Work request: Please give again, exactly and in full, each line from the one holding "The height and width of the screenshot is (576, 383)." to the end of the listing.
= Beginning of Section =
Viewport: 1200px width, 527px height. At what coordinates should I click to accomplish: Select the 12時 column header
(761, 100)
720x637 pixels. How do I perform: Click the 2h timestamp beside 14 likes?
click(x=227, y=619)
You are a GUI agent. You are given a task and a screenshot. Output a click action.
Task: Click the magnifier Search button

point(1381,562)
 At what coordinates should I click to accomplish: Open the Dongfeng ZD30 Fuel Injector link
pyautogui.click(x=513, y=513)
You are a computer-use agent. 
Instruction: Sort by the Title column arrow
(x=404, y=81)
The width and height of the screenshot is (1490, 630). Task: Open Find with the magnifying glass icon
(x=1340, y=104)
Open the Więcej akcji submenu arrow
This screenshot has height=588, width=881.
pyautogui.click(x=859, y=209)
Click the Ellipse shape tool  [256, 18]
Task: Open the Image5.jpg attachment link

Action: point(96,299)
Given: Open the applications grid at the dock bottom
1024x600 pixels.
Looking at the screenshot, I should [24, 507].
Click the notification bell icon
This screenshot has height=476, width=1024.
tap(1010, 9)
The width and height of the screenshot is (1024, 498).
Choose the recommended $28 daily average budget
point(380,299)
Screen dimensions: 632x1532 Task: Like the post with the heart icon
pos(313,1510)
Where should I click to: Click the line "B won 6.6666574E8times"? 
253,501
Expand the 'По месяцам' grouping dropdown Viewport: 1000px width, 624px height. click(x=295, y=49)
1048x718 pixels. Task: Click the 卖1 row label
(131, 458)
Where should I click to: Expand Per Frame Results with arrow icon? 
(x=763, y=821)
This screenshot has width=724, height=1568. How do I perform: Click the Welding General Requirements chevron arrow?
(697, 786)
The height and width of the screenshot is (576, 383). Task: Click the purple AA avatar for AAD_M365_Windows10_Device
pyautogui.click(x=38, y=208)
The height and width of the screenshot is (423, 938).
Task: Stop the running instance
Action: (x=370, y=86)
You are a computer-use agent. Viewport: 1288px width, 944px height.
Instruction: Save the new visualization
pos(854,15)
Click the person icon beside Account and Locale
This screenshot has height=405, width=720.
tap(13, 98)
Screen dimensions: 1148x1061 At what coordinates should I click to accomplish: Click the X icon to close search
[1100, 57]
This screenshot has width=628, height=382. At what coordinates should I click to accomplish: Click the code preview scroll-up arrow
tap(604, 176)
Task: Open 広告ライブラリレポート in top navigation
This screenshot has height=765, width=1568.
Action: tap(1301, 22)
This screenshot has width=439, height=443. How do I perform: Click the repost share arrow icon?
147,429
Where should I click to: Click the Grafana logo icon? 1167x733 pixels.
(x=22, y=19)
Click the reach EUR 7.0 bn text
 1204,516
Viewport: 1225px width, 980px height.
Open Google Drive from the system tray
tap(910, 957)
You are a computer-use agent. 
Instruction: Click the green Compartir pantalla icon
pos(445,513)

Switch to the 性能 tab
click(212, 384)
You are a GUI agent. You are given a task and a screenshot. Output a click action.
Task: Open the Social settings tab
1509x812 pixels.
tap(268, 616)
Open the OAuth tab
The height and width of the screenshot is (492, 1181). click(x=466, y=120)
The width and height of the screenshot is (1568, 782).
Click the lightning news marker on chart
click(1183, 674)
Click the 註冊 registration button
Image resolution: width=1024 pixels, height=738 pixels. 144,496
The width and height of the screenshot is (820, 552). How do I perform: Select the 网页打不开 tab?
= End of Section =
Response to the task:
The height and width of the screenshot is (576, 383). Task: Click the purple AA avatar for AAD_M365_Windows10_Device
pyautogui.click(x=38, y=208)
The height and width of the screenshot is (423, 938).
Task: Stop the running instance
Action: (x=370, y=86)
You are a computer-use agent. Viewport: 1288px width, 944px height.
Instruction: Save the new visualization
pos(854,15)
Click the person icon beside Account and Locale
This screenshot has height=405, width=720.
tap(13, 98)
Screen dimensions: 1148x1061 At what coordinates should I click to accomplish: Click the X icon to close search
[1100, 57]
This screenshot has width=628, height=382. At what coordinates should I click to accomplish: Click the code preview scroll-up arrow
tap(604, 176)
Task: Open 広告ライブラリレポート in top navigation
This screenshot has height=765, width=1568.
Action: tap(1301, 22)
This screenshot has width=439, height=443. How do I perform: Click the repost share arrow icon?
147,429
Where should I click to: Click the Grafana logo icon? 1167x733 pixels.
(x=22, y=19)
Click the reach EUR 7.0 bn text
 1204,516
Viewport: 1225px width, 980px height.
Open Google Drive from the system tray
tap(910, 957)
You are a computer-use agent. 
Instruction: Click the green Compartir pantalla icon
pos(445,513)

Switch to the 性能 tab
click(212, 384)
You are a GUI agent. You are given a task and a screenshot. Output a click action.
Task: Open the Social settings tab
1509x812 pixels.
tap(268, 616)
Open the OAuth tab
The height and width of the screenshot is (492, 1181). click(x=466, y=120)
The width and height of the screenshot is (1568, 782).
Click the lightning news marker on chart
click(1183, 674)
Click the 註冊 registration button
Image resolution: width=1024 pixels, height=738 pixels. 144,496
The width and height of the screenshot is (820, 552). How do I perform: Select the 网页打不开 tab?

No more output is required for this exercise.